San Juan, 19 de marzo de 2020.
José Luis Simón Cámara.

El viento.

Si fuera capaz el viento de arrastrar toda la podredumbre que nos rodea.

Ese viento que, desatado, quiebra árboles centenarios y leñosos.

Ese viento que hace rodar objetos que no tienen ruedas.

Ese viento que arranca las placas de hielo en la montaña.

Ese viento que despeina a las damas amantes de la peluquería.

Ese viento que sonroja a los calvos desprovistos de su peluquín.

Ese viento que susurra cambios de color en las hojas de los álamos.

Ese viento huracanado que hace zozobrar los más poderosos navíos.

Ese viento, el tornado, que devora al azar cuanto encuentra a su paso.

Ese viento que nos acaricia y adormece.

Ese viento austral que revuelve la cabellera y hace enloquecer.

Ese viento que se cuela a través de todas las rendijas.

Ese viento que propaga las semillas voladoras.

Ese viento, brisa, que suaviza las interminables noches de bochorno.

Ese viento que levanta los tejados de las casas y deja sin protección a sus sorprendidos habitantes.
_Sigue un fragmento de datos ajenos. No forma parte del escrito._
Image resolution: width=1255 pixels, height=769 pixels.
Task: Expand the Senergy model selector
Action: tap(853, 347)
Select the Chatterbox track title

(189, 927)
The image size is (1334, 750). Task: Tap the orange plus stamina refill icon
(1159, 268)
Ese viento que remueve y trasporta toneladas de arena del desierto e inunda islas y ciudades donde los aviones no pueden despegar cegados por su densidad.
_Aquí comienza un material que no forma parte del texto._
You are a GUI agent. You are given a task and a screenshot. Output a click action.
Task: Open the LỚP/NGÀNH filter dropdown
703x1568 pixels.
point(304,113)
Ese viento que se cuela entre los labios y los dientes parecen masticar berberechos arenosos.

Ese viento que peina las cabelleras de las palmeras y deja al descubierto sus gargantillas de oro.

Ese viento de la canícula que embota y nos deja tirados, sin aliento, como a una pequeña perra.

Ese viento que impulsa, hinchiendo sus velas, a una pesada nave como si fuera una pluma.

Ese viento de primavera que nos embriaga con el anestesiante perfume del azahar.

Ese frío viento del invierno que, al menos antes cuando niños, nos cortaba los labios y hacía brotar sabañones en orejas y manos.

Ese viento circular que, proveniente del Sáhara, mancha de arena con la lluvia casas, coches, calles y banderas.

Ese viento arremolinado que nos envuelve como una manta y no sabemos de dónde viene.

Ese viento que aviva y extiende el fuego que no pueden sofocar valles, montañas ni lluvia.

Ese viento que separa y junta caprichosamente a las nubes que bailan a su merced.

Ese viento del que se cuelgan los pájaros y parecen columpiarse siempre con una sonrisa fría.

Ese viento que trasporta una carta de amor extraviada a la casa donde ya no la esperaban.

Ese viento………….

Si al menos alguno de estos vientos o mejor aún todos juntos vinieran en nuestra ayuda y arrastraran la podredumbre que nos rodea a las profundidades marinas para allí encerrarla en otra caja de Pandora con siete candados de acero, nos veríamos libres del mal que nos arrincona e impide mirarnos a la cara, estrechar las manos y abrazar a las personas queridas.

San Juan, 18 de marzo de 2020.
José Luis Simón Cámara.

El séptimo sello.

Ni siquiera se puede acompañar a una amiga en su último viaje. Es verdad que nuestro contacto se había reducido mucho en los últimos años. Nada comparable a aquellos en que solo nos faltaba dormir juntos en la misma cama porque en próximas lo hicimos más de una vez cuando hartos de vino, de amistad y de poesía nos desparramábamos por habitaciones y pasillos, por camas, sofás y alfombras.

La madrugada nos sorprendía y ya seguíamos juntos hasta que nos desperezaban los primeros rayos de sol. Solíamos encontrarnos por el Barrio. Punto de encuentro en el que no había que quedar porque, como guiados por la flauta de Hamelín, todos nos dirigíamos hacia allí. ¿Cuándo? Al atardecer o con los últimos rayos de sol o con las pálidas luces de la luna. No nos gustaban las horas exactas ni andar mirando los relojes. Para estas cosas al menos. Porque en otras, ya me entendéis, la puntualidad milimétrica era imprescindible para cuidar el pellejo.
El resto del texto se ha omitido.